Directions:
Gather every line of the records below that contains the string "point", and copy each one.

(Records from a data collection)

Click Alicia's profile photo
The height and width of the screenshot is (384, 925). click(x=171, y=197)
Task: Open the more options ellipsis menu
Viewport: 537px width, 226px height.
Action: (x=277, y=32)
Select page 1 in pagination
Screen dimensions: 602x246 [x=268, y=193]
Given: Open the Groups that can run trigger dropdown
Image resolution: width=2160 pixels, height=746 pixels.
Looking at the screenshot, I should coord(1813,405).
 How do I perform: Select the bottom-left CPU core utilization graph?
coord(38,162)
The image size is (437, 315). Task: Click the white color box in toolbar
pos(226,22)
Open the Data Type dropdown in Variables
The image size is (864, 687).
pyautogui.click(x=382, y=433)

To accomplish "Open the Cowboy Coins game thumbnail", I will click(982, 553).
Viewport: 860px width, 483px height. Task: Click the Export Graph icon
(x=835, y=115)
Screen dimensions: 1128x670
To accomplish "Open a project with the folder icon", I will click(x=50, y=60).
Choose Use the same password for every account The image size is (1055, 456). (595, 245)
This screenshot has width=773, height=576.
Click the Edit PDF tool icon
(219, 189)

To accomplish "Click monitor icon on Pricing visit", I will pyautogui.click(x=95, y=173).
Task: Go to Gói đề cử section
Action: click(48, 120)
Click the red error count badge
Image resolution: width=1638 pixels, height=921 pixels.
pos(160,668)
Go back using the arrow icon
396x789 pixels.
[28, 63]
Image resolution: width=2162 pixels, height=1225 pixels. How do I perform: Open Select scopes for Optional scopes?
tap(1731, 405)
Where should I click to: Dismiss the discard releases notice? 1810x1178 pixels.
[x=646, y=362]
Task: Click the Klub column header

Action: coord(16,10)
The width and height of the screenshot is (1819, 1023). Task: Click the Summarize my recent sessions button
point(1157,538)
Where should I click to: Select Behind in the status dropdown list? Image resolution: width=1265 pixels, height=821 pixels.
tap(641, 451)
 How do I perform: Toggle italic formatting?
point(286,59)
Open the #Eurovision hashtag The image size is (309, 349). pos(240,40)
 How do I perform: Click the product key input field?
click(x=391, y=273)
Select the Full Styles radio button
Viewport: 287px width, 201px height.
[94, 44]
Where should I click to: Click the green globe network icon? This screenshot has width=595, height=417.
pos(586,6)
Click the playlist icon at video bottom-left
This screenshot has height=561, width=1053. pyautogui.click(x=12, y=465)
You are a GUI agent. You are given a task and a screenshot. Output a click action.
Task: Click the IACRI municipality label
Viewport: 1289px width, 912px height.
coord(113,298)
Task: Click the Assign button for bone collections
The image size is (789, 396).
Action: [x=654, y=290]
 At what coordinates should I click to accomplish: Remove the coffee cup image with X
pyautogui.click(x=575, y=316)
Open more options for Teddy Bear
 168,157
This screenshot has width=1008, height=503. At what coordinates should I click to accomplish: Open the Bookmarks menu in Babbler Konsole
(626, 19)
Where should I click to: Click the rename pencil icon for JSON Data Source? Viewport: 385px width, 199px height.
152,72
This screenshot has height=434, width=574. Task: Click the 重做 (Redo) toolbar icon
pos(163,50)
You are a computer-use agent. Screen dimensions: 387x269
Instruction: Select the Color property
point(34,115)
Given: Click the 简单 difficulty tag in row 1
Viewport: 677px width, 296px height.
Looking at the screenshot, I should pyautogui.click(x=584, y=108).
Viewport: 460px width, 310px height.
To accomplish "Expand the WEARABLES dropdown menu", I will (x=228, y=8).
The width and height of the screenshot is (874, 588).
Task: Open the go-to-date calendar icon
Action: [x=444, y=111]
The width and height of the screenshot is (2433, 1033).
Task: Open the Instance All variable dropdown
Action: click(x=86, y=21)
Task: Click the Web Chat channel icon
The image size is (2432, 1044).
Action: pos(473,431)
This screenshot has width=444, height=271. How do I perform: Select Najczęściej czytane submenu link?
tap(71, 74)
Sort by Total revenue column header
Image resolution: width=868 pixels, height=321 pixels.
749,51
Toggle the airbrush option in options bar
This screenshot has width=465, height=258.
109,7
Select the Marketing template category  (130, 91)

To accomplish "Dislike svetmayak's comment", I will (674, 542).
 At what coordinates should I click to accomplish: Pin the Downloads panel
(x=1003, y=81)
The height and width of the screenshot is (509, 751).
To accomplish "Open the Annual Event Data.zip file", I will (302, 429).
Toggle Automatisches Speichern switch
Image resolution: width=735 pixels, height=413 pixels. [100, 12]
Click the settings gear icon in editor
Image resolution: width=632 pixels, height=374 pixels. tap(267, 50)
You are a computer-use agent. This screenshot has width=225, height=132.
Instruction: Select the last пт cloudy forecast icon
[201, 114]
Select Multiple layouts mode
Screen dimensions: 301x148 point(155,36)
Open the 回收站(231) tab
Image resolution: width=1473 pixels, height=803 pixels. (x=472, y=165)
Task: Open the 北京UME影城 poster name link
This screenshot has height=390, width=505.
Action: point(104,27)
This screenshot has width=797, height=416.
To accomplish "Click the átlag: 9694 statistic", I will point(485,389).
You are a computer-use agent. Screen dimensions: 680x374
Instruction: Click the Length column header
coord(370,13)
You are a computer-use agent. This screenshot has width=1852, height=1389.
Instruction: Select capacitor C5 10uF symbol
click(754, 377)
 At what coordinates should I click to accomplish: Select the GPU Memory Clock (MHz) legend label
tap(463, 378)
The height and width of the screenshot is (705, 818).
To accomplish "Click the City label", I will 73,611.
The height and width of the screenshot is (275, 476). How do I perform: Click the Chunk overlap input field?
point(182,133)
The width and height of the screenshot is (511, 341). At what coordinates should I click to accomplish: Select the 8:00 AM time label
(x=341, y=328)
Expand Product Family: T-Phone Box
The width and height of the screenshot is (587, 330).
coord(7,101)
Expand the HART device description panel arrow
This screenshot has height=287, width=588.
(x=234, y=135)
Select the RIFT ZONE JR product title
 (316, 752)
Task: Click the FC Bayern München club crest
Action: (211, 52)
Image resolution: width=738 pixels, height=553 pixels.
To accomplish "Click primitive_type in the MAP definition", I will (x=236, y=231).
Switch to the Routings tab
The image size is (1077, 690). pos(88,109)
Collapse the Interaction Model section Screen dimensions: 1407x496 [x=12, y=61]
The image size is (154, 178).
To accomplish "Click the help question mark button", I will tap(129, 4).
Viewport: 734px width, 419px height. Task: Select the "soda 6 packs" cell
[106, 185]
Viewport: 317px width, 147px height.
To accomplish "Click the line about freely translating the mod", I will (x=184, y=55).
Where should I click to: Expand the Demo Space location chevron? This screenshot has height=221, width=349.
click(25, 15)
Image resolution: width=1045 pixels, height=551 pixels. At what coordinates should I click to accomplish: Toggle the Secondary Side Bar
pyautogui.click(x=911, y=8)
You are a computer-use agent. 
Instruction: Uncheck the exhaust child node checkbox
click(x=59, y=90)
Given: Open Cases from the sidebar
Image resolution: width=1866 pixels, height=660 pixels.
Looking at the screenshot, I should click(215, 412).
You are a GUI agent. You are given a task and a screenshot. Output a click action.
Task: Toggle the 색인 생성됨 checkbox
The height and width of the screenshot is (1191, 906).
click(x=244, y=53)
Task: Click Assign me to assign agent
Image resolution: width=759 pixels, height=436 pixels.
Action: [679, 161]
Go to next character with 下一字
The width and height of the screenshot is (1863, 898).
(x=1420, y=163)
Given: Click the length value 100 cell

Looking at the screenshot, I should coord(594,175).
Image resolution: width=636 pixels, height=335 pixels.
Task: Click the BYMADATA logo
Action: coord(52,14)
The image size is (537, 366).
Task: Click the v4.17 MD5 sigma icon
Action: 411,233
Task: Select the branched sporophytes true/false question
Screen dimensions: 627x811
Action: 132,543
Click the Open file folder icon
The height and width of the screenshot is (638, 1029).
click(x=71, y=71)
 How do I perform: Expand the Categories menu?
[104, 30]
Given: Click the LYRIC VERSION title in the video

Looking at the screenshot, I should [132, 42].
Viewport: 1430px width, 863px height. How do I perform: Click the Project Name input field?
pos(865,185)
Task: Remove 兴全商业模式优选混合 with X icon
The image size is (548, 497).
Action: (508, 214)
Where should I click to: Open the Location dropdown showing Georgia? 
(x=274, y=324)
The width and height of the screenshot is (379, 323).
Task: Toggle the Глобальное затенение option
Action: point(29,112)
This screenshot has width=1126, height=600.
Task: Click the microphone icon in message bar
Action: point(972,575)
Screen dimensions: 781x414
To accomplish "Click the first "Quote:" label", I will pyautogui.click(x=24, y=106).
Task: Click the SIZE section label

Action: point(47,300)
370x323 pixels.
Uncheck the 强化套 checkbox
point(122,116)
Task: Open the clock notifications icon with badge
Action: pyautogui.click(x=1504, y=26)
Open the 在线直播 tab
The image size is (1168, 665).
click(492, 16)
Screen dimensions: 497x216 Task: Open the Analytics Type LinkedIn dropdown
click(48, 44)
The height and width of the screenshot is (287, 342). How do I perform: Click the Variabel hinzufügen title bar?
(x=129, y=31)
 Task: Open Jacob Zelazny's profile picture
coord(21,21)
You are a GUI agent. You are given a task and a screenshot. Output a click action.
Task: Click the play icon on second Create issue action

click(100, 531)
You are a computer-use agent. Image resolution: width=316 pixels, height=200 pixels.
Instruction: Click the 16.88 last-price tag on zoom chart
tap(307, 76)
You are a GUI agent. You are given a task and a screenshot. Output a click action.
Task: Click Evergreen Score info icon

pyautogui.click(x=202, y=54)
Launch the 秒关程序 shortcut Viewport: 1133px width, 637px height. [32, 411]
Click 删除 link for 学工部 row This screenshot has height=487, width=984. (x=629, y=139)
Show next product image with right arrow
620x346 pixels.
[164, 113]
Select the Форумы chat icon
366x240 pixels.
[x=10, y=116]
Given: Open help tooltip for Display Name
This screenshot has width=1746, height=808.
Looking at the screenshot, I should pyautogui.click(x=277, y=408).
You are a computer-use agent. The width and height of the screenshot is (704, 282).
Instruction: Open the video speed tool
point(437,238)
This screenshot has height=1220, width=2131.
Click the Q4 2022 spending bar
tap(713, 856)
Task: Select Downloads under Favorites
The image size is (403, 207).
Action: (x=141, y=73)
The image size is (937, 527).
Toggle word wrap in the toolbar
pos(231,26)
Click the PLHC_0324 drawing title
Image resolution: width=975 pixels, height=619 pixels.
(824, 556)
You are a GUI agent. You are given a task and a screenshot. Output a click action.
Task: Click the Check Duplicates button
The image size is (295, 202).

Answer for this exercise:
point(1157,538)
point(286,59)
point(34,115)
Screen dimensions: 301x148 point(155,36)
Action: point(104,27)
To accomplish "Click the átlag: 9694 statistic", I will point(485,389).
point(182,133)
Action: point(29,112)
Action: point(972,575)
Action: point(47,300)
point(122,116)
point(437,238)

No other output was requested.